Text:
━━━━━━━━━━━━━━━━━━━━

Breeder Article

Please Wait a Moment
X

Kimm Dairy Transitions to Next Generation

By Tiffany Klaphake, DairyStar.com

Kimm Family
Dan (from left), Ben, Brian and Barb Kimm gather Oct. 15 at their farm, Kimm Dairy, near Pelican Rapids, Minnesota. The farm is being transferred to Ben and Dan, who represent the fourth generation.

PELICAN RAPIDS, Minn. — Brian Kimm knows he is a lucky man to have not one, but two of his sons return to the farm and carry it into the future.

“I feel good about having something for them to come back home to,” Brian said.

Brian and his wife, Barb, and their two sons, Dan and Ben, milk 85 registered Brown Swiss cows in a tie-stall barn at Kimm Dairy near Pelican Rapids. Together they farm around 400 acres of land, raising corn and alfalfa.

Brian said he wants to be done milking cows every day by the end of the year, but he will still help his sons as needed around the farm.

“I started milking every day when I was 12, so I figured 50 years was enough,” Brian said. “I liked doing it, but I am at the point I want to quit while my body is still in good shape so I can still do other things.”

━━━━━━━━━━━━━━━━━━━━

Records supplied:
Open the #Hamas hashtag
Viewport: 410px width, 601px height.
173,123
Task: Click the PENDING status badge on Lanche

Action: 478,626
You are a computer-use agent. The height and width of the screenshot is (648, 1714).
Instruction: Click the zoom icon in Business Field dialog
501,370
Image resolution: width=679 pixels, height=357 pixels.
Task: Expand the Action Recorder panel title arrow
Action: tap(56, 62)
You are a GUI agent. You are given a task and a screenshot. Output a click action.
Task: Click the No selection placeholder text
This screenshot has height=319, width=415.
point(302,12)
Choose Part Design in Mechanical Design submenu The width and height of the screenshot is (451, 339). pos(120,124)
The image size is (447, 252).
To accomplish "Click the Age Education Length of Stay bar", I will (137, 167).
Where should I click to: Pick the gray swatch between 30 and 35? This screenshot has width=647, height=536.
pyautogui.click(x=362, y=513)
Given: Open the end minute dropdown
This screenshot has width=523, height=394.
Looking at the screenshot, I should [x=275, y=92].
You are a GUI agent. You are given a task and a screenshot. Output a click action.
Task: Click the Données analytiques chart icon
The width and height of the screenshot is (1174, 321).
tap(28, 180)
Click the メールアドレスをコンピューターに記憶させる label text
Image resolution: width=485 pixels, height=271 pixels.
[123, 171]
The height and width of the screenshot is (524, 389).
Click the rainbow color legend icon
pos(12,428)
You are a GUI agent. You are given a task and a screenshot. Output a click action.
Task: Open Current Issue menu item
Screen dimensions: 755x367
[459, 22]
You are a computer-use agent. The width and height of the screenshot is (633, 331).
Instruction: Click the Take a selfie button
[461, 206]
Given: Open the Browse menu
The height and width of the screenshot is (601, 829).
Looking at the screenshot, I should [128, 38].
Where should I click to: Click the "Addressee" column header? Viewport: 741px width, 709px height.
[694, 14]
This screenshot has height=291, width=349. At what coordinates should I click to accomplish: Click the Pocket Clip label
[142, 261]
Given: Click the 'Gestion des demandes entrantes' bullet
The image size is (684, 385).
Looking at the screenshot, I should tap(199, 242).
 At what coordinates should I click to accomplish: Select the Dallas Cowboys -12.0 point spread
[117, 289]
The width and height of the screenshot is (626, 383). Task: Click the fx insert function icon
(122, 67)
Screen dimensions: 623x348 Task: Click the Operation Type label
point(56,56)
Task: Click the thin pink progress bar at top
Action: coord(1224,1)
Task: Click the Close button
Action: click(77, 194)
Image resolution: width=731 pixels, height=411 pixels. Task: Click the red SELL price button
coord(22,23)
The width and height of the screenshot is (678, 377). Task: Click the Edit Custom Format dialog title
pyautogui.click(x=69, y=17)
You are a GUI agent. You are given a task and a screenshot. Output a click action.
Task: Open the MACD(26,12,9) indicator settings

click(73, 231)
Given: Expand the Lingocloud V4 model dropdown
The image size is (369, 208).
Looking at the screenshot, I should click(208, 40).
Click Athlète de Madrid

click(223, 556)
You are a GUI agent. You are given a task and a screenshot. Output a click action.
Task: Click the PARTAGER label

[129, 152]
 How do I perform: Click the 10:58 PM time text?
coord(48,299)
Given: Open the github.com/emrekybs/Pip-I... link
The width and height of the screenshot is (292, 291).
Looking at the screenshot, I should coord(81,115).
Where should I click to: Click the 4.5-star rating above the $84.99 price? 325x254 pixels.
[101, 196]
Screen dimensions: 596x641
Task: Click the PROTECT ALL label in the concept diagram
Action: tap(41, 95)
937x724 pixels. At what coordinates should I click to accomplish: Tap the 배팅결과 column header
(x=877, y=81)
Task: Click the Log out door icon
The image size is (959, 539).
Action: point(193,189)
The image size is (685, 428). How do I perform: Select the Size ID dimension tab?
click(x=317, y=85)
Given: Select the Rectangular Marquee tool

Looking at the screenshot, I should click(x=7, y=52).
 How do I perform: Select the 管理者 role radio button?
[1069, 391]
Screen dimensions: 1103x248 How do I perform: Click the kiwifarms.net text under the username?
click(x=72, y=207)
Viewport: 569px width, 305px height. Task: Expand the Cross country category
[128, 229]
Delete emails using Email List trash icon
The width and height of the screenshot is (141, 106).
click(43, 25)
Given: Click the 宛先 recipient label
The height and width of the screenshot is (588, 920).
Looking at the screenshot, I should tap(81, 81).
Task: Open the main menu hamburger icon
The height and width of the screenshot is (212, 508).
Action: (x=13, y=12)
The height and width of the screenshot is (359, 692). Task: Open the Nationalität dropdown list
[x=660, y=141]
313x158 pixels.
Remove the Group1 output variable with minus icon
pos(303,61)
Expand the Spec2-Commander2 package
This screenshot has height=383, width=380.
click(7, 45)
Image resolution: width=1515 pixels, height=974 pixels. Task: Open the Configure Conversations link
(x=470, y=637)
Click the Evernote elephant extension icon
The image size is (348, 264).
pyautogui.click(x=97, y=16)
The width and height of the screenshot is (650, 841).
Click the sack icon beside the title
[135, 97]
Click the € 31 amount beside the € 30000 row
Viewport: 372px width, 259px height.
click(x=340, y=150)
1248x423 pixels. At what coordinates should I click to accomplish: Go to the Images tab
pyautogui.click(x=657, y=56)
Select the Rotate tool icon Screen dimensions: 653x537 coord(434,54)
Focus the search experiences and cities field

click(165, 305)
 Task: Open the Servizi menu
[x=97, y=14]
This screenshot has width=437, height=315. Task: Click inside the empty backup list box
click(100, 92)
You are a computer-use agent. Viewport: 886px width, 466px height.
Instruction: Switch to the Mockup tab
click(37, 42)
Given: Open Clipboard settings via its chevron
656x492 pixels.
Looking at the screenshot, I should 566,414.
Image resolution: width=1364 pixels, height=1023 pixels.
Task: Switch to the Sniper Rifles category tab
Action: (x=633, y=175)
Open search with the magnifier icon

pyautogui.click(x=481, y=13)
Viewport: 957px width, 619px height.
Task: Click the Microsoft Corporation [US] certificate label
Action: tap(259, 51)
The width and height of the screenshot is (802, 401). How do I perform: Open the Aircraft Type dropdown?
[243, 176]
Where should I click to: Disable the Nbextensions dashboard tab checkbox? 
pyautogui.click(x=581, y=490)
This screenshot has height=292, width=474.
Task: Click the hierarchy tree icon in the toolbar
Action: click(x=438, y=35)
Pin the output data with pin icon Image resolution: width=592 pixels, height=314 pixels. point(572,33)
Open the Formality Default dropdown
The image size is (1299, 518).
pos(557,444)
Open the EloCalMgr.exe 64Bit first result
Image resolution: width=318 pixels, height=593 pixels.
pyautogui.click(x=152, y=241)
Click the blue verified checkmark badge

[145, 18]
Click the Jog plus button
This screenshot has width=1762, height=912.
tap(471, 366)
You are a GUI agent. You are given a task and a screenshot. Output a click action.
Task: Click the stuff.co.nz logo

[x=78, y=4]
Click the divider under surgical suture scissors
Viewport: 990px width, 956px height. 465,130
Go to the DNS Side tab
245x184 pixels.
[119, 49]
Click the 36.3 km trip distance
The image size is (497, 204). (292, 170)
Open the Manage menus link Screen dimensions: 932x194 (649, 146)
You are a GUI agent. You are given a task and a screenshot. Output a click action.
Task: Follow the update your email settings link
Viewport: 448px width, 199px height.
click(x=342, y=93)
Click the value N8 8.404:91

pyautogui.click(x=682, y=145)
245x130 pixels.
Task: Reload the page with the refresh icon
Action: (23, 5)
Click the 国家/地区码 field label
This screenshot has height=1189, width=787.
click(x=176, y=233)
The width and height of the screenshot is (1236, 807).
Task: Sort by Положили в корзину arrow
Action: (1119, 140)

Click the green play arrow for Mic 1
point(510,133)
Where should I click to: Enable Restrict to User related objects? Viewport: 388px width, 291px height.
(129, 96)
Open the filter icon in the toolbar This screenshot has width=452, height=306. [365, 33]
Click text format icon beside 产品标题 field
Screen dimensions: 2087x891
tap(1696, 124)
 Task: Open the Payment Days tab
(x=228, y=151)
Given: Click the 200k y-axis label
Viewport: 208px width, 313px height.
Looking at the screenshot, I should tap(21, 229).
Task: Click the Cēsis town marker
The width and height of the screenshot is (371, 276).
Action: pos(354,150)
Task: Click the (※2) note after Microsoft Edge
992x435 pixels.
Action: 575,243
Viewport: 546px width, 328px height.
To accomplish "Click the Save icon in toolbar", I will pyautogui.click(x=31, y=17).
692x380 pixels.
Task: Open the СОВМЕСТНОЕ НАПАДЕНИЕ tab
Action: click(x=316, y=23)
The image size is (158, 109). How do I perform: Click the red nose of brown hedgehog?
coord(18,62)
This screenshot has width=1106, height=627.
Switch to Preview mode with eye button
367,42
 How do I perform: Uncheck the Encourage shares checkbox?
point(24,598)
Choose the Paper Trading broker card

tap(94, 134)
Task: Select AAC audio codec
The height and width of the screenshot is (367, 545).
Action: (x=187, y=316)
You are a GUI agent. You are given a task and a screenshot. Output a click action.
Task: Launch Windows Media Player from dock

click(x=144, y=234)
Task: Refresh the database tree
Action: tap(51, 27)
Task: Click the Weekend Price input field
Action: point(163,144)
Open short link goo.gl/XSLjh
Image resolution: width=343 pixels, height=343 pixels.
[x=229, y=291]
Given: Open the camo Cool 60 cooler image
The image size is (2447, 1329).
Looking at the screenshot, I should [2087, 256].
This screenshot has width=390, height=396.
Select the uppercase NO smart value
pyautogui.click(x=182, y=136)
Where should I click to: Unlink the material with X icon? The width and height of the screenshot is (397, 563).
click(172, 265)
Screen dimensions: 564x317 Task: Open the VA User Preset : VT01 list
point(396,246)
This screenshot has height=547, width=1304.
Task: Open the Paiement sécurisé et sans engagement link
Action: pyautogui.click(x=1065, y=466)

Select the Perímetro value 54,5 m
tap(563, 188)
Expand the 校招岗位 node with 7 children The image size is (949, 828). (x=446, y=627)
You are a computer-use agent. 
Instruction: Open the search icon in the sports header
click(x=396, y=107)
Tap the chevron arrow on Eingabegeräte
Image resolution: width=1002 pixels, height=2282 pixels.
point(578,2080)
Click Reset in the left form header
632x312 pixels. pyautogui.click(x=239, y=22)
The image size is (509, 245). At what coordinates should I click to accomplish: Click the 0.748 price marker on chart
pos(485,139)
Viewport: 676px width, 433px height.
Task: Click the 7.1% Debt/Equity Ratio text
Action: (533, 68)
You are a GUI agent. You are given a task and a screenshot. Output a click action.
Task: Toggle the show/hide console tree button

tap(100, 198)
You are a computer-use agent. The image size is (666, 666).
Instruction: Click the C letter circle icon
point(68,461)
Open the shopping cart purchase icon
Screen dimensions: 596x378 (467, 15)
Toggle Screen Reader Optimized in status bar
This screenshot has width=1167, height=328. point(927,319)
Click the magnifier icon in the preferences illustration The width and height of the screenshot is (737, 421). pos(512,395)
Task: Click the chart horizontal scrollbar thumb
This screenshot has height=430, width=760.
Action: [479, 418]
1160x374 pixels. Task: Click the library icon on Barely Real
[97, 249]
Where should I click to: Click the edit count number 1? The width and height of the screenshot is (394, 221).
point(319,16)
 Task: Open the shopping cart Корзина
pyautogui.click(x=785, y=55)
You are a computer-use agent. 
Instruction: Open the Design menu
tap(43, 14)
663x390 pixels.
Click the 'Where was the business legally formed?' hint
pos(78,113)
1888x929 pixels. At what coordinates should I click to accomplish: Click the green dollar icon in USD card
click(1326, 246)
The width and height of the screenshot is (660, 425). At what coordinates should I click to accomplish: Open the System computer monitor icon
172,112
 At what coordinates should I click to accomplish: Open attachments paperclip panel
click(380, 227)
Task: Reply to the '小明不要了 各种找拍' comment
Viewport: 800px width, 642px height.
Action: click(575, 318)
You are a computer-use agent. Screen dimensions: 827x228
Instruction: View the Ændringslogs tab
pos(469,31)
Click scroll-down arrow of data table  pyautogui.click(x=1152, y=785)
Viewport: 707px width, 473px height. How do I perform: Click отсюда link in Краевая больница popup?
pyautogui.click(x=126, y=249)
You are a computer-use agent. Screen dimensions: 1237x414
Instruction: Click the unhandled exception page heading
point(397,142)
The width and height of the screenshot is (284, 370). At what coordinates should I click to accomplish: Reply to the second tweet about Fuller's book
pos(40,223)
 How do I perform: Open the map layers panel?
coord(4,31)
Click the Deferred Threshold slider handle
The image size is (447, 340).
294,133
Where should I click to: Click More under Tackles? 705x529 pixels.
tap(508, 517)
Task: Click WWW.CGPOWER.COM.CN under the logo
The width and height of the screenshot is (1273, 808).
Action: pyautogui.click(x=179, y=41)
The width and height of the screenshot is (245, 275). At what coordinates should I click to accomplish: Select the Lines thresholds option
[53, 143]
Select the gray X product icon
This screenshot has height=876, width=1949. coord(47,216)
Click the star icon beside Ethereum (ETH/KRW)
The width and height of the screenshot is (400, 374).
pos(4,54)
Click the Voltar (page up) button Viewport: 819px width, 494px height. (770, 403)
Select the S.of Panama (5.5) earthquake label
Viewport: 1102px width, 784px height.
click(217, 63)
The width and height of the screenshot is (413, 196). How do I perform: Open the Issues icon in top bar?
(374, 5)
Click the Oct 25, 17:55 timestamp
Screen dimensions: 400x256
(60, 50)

━━━━━━━━━━━━━━━━━━━━

Tasks to perform:
(1) Answer these questions about the Kimm Dairy article above, one per line:
(a) How many registered Brown Swiss cows does the family milk?
(b) Near which town and state is the farm located?
(c) At what age did Brian start milking every day?
(2) Turn the paragraph of the Kimm Dairy article beginning "Brian and his wife, Barb," into a short bulleted list that keeps its main facts.
(3) List every member of the Kimm family named in the Kimm Dairy article.

Task solutions:
(1)
(a) 85
(b) Pelican Rapids, Minnesota
(c) 12

(2)
- Brian, his wife Barb, and their sons Dan and Ben run Kimm Dairy near Pelican Rapids.
- They milk 85 registered Brown Swiss cows in a tie-stall barn.
- They farm about 400 acres of corn and alfalfa.

(3)
- Brian Kimm
- Barb Kimm
- Dan Kimm
- Ben Kimm